======== Document text

No man is unavailable. No Barcelona player is ever marked since the opposition is barely acknowledged. The first half was an assault on Arsenal's self-esteem, after which they needed counselling. The fans did at any rate.

Mes que un club -- 'more than a club'. This is how Barcelona see themselves. The self-conscious motif, bound up in a Catalan ideal, independent and unique, is splayed across the Nou Camp seats. Not so much a team, they say, as a feeling, an emotion. A football club has thus become a badge, a global branding iron for a corner of northern Spain seeking to distance itself from the administration in Madrid.

England has no equivalent, save for the quirky claims of the Geordie Nation, who campaign for their own unique positioning in the colours of Newcastle United. The appropriation of Barcelona by the Catalan politicos gives the separatists a popular identity and mobilises the Nou Camp romantics in their own eternal struggle with Real Madrid.

The Barca philosophy makes a virtue of its youth policy, which last night produced seven first-team members. The flaw in the construct is that not all are from Catalonia. They all speak the same language with a ball at their feet. An added embarrassment for Arsenal was the minimalist input of Lionel Messi in the hegemonic ring imposed by the visitors.

It was not that the World Player of the Year failed to colour the canvas with his mesmeric touches, only that the rest of them did so, too. It was a humiliation universally inflicted. The Barcelona players were sprouting from the ground like the skeletal fruit of Hydra's teeth in Jason and the Argonauts. It was a pitiless, limitless battery.

In any other scheme Danny Alves would be a right winger. Barcelona's riches are such that they can tuck the Brazilian flyer at right-back. On the left Maxwell gave the impression of a latter day Rivelino despite a notional left-back berth. It was a mercy and a miracle that the first half ended goalless.

================

Challenge:
Please reproduce the stretch of the Barcelona match report from "Mes que un club" through "administration in Madrid.". You won't need the material for anything.

======== Available data

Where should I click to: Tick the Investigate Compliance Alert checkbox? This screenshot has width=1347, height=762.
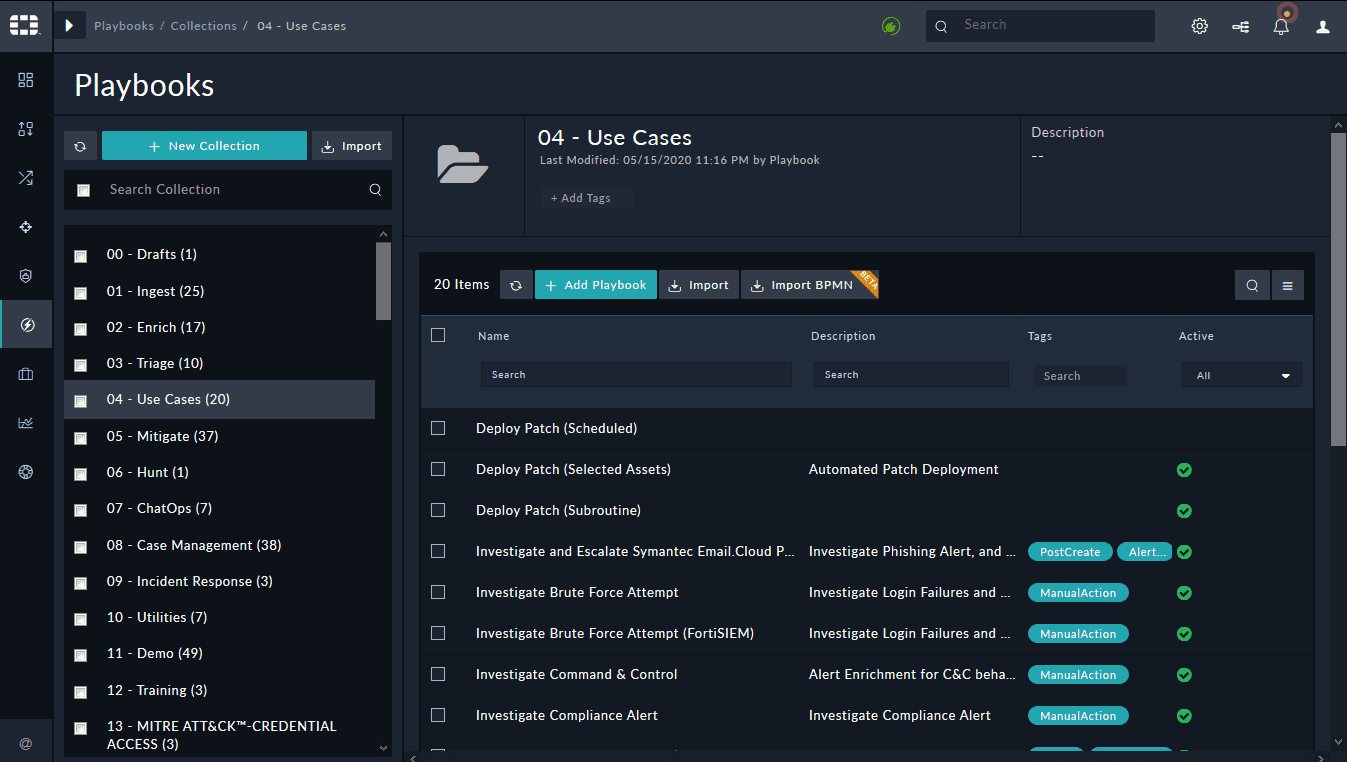(438, 715)
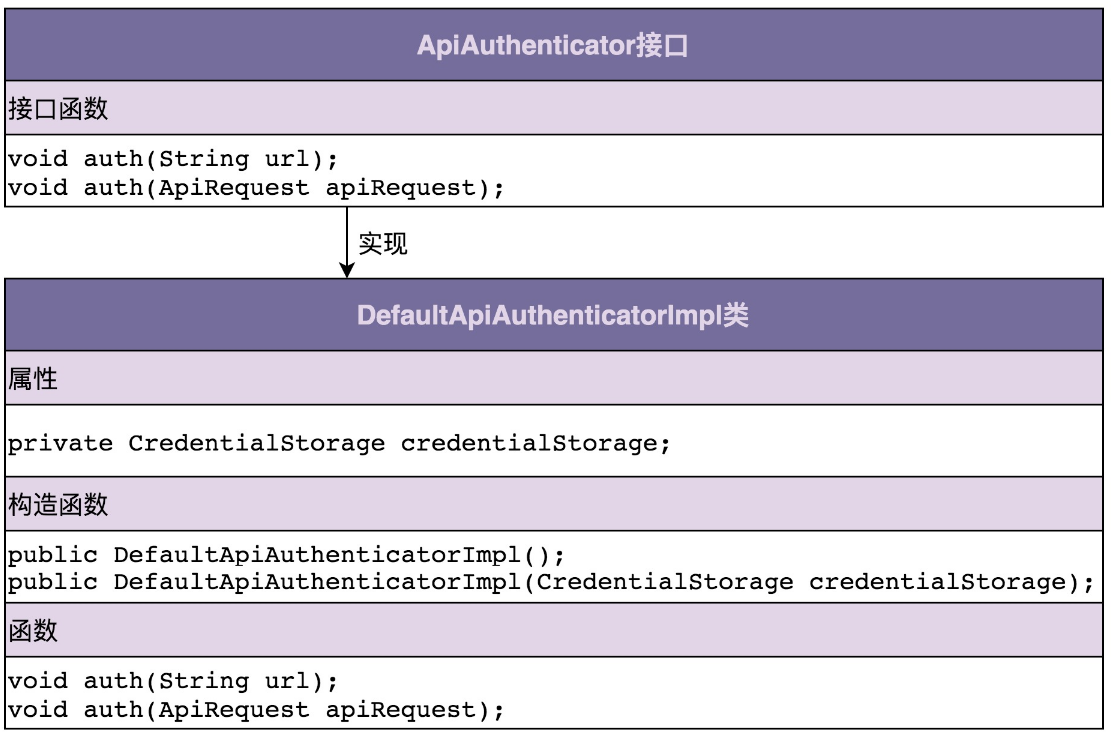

================

Output for this exercise:
Mes que un club -- 'more than a club'. This is how Barcelona see themselves. The self-conscious motif, bound up in a Catalan ideal, independent and unique, is splayed across the Nou Camp seats. Not so much a team, they say, as a feeling, an emotion. A football club has thus become a badge, a global branding iron for a corner of northern Spain seeking to distance itself from the administration in Madrid.